[DATA FOR ANALYSIS — start]
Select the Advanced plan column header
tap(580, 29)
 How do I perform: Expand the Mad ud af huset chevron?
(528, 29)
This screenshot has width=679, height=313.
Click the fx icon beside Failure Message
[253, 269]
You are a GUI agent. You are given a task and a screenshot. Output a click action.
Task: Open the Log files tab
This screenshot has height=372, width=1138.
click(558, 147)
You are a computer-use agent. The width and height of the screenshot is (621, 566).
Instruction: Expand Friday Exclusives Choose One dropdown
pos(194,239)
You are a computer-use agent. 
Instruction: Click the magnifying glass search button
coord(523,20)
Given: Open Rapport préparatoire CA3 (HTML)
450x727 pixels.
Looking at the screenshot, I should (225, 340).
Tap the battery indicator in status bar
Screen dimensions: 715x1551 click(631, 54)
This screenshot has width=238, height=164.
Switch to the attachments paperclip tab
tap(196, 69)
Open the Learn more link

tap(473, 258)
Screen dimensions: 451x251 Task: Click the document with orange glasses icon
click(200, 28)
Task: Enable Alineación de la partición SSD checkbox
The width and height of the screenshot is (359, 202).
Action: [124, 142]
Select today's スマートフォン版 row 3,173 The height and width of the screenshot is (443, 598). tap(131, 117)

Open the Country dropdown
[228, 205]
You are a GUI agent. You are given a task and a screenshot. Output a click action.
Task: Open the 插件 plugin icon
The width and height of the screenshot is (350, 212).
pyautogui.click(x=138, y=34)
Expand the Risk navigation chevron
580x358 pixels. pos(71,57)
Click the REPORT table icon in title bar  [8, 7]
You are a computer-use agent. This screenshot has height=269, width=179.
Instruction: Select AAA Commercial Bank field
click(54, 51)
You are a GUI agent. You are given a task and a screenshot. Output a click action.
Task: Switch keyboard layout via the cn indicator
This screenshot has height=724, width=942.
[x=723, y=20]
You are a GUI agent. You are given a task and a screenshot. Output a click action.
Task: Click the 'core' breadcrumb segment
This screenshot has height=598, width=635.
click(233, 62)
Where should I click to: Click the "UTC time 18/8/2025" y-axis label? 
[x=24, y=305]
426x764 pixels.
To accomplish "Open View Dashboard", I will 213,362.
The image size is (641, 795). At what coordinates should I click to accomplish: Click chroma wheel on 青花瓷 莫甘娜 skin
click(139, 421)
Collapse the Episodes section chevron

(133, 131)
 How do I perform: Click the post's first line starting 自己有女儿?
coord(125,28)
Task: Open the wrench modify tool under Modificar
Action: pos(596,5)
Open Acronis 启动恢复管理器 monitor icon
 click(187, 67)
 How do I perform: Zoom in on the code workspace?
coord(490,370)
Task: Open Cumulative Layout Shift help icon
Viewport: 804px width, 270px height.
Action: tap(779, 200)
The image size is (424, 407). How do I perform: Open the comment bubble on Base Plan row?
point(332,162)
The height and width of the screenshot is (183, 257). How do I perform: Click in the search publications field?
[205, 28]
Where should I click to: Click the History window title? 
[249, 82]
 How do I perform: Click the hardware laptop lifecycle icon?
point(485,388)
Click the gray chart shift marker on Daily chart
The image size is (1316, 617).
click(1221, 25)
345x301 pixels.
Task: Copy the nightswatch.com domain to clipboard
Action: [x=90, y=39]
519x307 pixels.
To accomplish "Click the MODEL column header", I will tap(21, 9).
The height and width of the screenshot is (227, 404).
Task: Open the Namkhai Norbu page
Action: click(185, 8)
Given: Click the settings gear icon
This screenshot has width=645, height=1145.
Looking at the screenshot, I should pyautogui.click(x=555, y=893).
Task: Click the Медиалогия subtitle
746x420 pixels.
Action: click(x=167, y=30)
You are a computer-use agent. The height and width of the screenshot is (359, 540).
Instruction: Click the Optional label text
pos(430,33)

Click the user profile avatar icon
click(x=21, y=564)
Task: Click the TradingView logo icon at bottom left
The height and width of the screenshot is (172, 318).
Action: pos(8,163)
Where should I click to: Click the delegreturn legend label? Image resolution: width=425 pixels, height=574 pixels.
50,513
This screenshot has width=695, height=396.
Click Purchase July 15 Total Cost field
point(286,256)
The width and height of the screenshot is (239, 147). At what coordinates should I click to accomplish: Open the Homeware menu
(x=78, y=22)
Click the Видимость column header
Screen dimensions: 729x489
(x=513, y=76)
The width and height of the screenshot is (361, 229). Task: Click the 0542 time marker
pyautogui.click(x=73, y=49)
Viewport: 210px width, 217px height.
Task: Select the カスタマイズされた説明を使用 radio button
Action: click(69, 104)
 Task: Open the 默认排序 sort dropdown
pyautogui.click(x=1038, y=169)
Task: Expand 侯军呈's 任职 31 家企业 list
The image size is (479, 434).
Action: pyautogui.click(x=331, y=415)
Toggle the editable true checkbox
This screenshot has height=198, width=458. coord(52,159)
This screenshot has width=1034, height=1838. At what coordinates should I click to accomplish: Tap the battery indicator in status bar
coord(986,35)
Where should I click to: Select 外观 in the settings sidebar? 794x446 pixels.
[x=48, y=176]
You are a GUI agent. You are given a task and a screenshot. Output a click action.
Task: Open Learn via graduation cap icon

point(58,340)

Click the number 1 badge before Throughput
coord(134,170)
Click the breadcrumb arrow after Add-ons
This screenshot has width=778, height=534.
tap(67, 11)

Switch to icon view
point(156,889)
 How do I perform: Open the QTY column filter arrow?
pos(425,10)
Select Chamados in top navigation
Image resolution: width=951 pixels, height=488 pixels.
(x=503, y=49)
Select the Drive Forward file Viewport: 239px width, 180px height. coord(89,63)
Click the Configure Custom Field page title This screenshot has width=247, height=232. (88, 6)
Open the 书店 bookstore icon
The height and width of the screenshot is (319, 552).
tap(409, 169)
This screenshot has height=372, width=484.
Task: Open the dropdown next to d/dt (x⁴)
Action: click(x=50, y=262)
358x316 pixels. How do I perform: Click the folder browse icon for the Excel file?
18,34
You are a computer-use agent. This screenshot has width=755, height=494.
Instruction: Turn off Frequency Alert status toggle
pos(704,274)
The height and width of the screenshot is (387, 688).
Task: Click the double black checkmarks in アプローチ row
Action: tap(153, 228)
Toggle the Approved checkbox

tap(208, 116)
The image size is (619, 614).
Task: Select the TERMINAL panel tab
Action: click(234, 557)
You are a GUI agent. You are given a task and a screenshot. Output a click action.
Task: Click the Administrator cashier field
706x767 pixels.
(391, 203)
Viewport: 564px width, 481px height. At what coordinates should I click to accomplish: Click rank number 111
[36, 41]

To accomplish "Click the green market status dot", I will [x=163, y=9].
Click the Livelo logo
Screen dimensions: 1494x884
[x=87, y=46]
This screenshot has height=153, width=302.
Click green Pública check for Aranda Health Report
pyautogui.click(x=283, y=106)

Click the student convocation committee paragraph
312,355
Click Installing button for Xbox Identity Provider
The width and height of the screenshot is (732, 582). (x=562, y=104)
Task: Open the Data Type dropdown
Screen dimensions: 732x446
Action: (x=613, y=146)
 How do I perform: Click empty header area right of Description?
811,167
[DATA FOR ANALYSIS — finish]
Since only part of the listing is wanted, copy exactly the lines from the one holding "Task: Click the TradingView" to the one holding "Task: Expand 侯军呈's 任职 31 家企业 list", both included.

- _RESPONSE_:
Task: Click the TradingView logo icon at bottom left
The height and width of the screenshot is (172, 318).
Action: pos(8,163)
Where should I click to: Click the delegreturn legend label? Image resolution: width=425 pixels, height=574 pixels.
50,513
This screenshot has width=695, height=396.
Click Purchase July 15 Total Cost field
point(286,256)
The width and height of the screenshot is (239, 147). At what coordinates should I click to accomplish: Open the Homeware menu
(x=78, y=22)
Click the Видимость column header
Screen dimensions: 729x489
(x=513, y=76)
The width and height of the screenshot is (361, 229). Task: Click the 0542 time marker
pyautogui.click(x=73, y=49)
Viewport: 210px width, 217px height.
Task: Select the カスタマイズされた説明を使用 radio button
Action: click(69, 104)
 Task: Open the 默认排序 sort dropdown
pyautogui.click(x=1038, y=169)
Task: Expand 侯军呈's 任职 31 家企业 list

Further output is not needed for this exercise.